One useful British site is Infinity Plus, showcasing on-line reprints of stories that passed the acid test of being bought and published in paper form. US publisher Baen Books has the Baen Free Library, which – against all the received wisdom of print publishing – successfully boosts hard-copy sales by giving away copious free samples of stories and entire books.

(Readers who are salivating uncontrollably at the prospect of all these freebies, and wondering why cruel Langford isn't giving web addresses, should click on this word ... oh, all right ... see end of page.)

Another change brought by the web is that sites like eFanzines.com and Fanac.org have opened the secret world of SF fanzines to anyone who's vaguely interested. When I was a lad and you could only get to SF conventions in bare feet through snowdrifts – uphill both ways – the fanzine scene wasn't easy to discover. Print runs were often under a hundred copies, produced on a tatty old duplicator, and in-person grovelling was essential to acquire those mistyped words of wisdom.

Nowadays, all you need is Google. The five fanzines which between them have won every Best Fanzine Hugo for the last ten years are all archived on line. My own quirky newsletter Ansible has had quite enough mentions in this column; Emerald City, though no longer published, bulges with worthy SF reviews; File 770 is a fat though infrequent US newszine that runs to long convention reports; Mimosa, now also in stasis, looks nostalgically at the history of SF fandom with articles by the history makers; and Plokta ("Press Lots Of Keys To Abort"), subtitled The Fanzine of Superfluous Technology, specialises in lavish design and utter silliness.

Though we didn't know it then, another long-running fanzine published its final issue last November. Lee Hoffman launched this one in 1951, and it never missed a deadline. That feat wasn't too difficult: the title was Science-Fiction Five-Yearly. Here you could read lunatic SF serials by Calvin Aaargh, who was really Robert Silverberg, and Nalrah Nosille, really ... I'm sure the crossword experts can work it out. Sadly, Lee died this year – but her fanzine, including two articles by me, remains on the web.

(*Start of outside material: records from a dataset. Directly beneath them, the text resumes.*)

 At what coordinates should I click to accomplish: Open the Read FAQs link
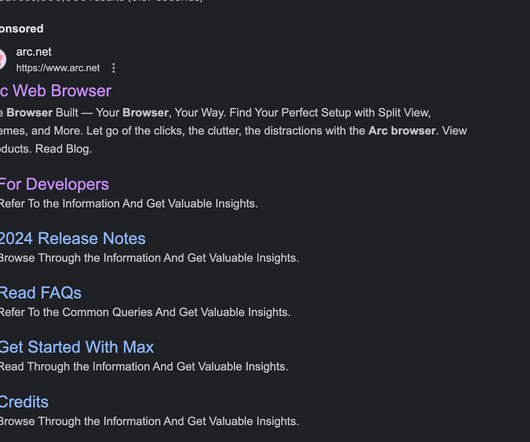(x=41, y=293)
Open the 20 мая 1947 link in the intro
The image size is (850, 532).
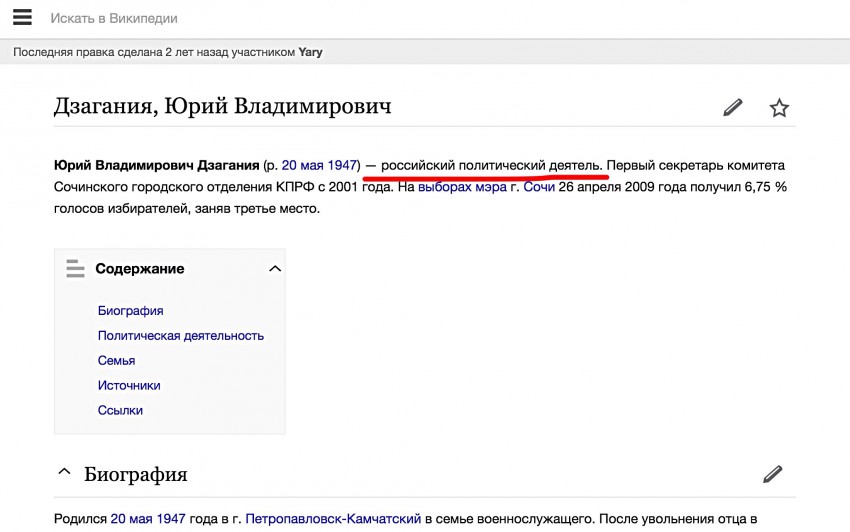(318, 165)
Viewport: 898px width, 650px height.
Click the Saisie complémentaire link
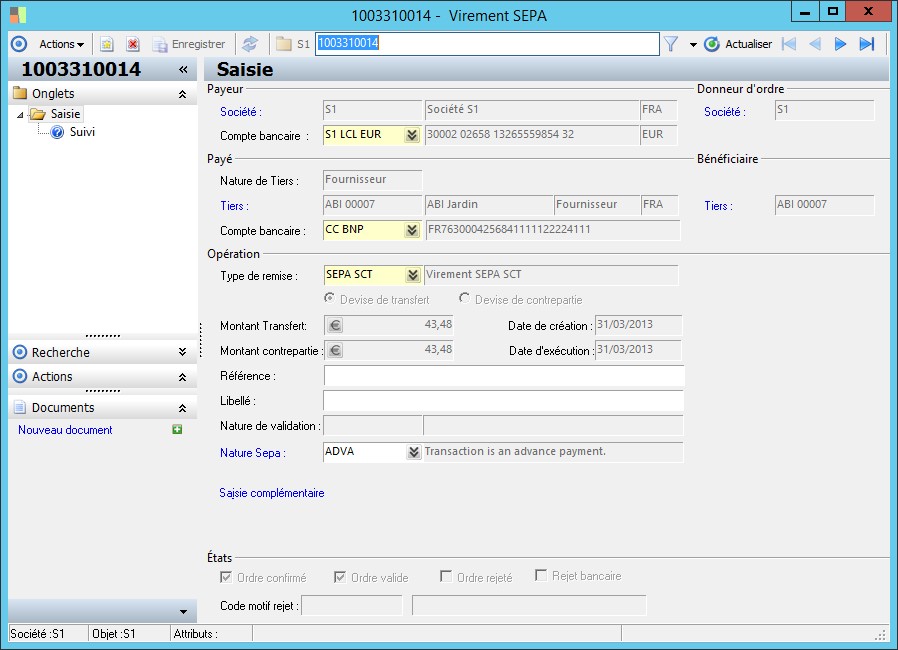(x=271, y=493)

One endearing thing about fandom is that people are prepared to contribute absurd amounts of effort in a good cause, or just a sufficiently daft one. The Ansible archive would be missing its first 41 issues from my pre-word-processor days, if a lot of fans hadn't worn down their fingers rekeying the old stuff.

More recently, I managed to coax volunteers to do the same for Peter Roberts's Checkpoint, which was Britain's SF newsletter through the 1970s and which eventually passed its subscription list to Ansible. Putting the whole of Checkpoint on line inspired other diehard fans to digitise the UK newsletter before that: the late Ron Bennett's Skyrack, whose 96 issues appeared from 1959 to 1971. Whatever next? Historians of British SF fandom – like Rob Hansen, whose four-volume Then covers this bizarre story from the 1930s to the end of the 1970s – can now find great wads of research information by Googling these archives.

It is, according to the old fannish catchphrase, a proud and lonely thing to be a fan. Not so lonely, not any more.


David Langford would get a Hurt Look from our editor if he filled this whole page with clunky URLs. See ansible.co.uk/sfx/sfx157.php for details.

Website note: Now that the traditional months of delay have passed, I can put the column on line and, of course, have incorporated active links throughout. The ansible.co.uk/sfx/sfx157.php URL used to redirect to a bare list of these links, but now just loads this page.